## Textauszug
Donnerstag, 30. Juni 2011

Minga Oida 1

Titel: Minga Oida 1
Herausgeber: Hier wäre nur Platz für Hypothesen ;-)
Erscheinungsdatum: September 2010
Seiten: 100, farbig
Preis: 3,-

Wo wir gerade schon im Süden sind, folgen wir der A93 und A9 und erreichen recht zügig die bayrische Landeshauptstadt München. Zu Beginn der Saison 2010/2011 erschien hier ein neues Heft aus der roten Münchner Fanszene. Es hört auf den Namen „Minga Oida!“, erstrahlt in voller Farbe und bietet genau 100 Seiten für 3,-
Direkt los geht es mit knapp 40 Seiten Spielberichte. Nicht im gewohnten Stil, eingeleitet durch Datum, Paarung, Zuschauer und Ergebnis, sondern reiner Text nur getrennt durch Absätze. Zunächst wirkt das System etwas ungewohnt, mit der Zeit gewöhnt man sich aber daran. Für mich persönlich gibt es weder Vor- noch Nachteile an dieser Art. Die Statistikfans kommen aber nicht gerade auf ihre Kosten. Weiter geht es mit einem kleinen Text zum Thema „Wenn Gewalt zur Sucht wird“, der mit einer sehr überraschenden Wende sein Ende nimmt.  Im Anschluss wird etwas ausführlicher über die Feierlichkeiten zum 110. Geburtstag berichtet und hierbei bekommt dann auch der Rivale aus Giesing sein Fett weg. Wird ihm doch nachgesagt, dass seine Gründung etwas mit der großen „Irrenverlegung“ im Jahre 1859 zu tun habe.  Lesenswert ist diese Passage definitiv. ;-)
Noch eine Ecke lesenswerter ist der folgende Artikel. Hier wird besonders die Veränderung der Fans und Stadiongänger thematisiert. Ergänzend dazu kommen grundlegende Ansichten in punkto Support, Politik im Stadion und Kommerz zur Sprache.
Wer schon ein Heft komplett in Farbe gestaltet, darf auch nicht mit ordentlichen Fotos geizen. Der Streetart Teil ist zwar verhältnismäßig schwach, aber dafür wissen die weiteren Bilder vom Amateursupport und den Spielen der Profis zu  überzeugen.
Abgerundet wird das Heft mit einem Bericht über den Schwarzmarkt im Wandel der Zeit. Dass es in München mal eine Schwarzmarktpolizei gab, wusste ich auch noch nicht. Sowas sollte man überall einführen. Vorausgesetzt sie arbeitet richtig und greift sich nicht die Fans, die ihre Karte zum Normalpreis verkaufen wollen, wie vorliegend geschehen.
Letztendlich gibt es von mir auch hier eine klare Kaufempfehlung. Das Heft ist eine gute Mischung aus Spielberichten und Texten, die zum Nachdenken anregen. Ich bin schon gespannt auf Ausgabe 2.

Dünnpfiffbladdl 7

Titel: Dünnpfiffbladdl 7, Erlebnisberichte aus dem In- und Ausland
Herausgeber: Einzelperson (Regensburg)

## Dargestellte Angaben
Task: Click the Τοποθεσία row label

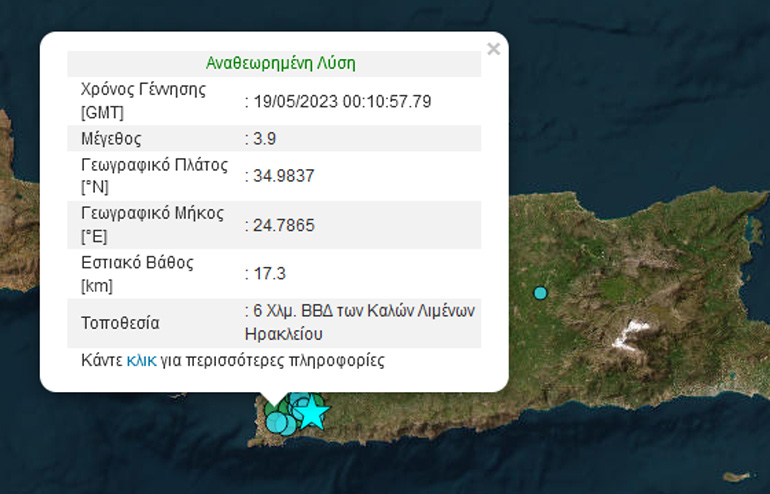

## Aufgaben
1) Entscheiden Sie für jede der folgenden Aussagen, ob sie mit dem Textauszug übereinstimmt. Antworten Sie mit Ja oder Nein und zitieren Sie die ausschlaggebenden Worte wörtlich.
(a) Das Heft „Minga Oida 1“ hat einen Umfang von 100 Seiten.
(b) Die Spielberichte werden jeweils mit Datum, Paarung, Zuschauerzahl und Ergebnis eingeleitet.
(c) Der Streetart-Teil wird als besonders stark hervorgehoben.
2) Schreiben Sie aus dem Textauszug alles von „Abgerundet wird das“ bis hinunter zu „auf Ausgabe 2.“ wortgetreu ab.

## Lösungen
1)
(a) Ja: „Seiten: 100, farbig“
(b) Nein: „Nicht im gewohnten Stil, eingeleitet durch Datum, Paarung, Zuschauer und Ergebnis, sondern reiner Text nur getrennt durch Absätze.“
(c) Nein: „Der Streetart Teil ist zwar verhältnismäßig schwach“

2)
Abgerundet wird das Heft mit einem Bericht über den Schwarzmarkt im Wandel der Zeit. Dass es in München mal eine Schwarzmarktpolizei gab, wusste ich auch noch nicht. Sowas sollte man überall einführen. Vorausgesetzt sie arbeitet richtig und greift sich nicht die Fans, die ihre Karte zum Normalpreis verkaufen wollen, wie vorliegend geschehen.
Letztendlich gibt es von mir auch hier eine klare Kaufempfehlung. Das Heft ist eine gute Mischung aus Spielberichten und Texten, die zum Nachdenken anregen. Ich bin schon gespannt auf Ausgabe 2.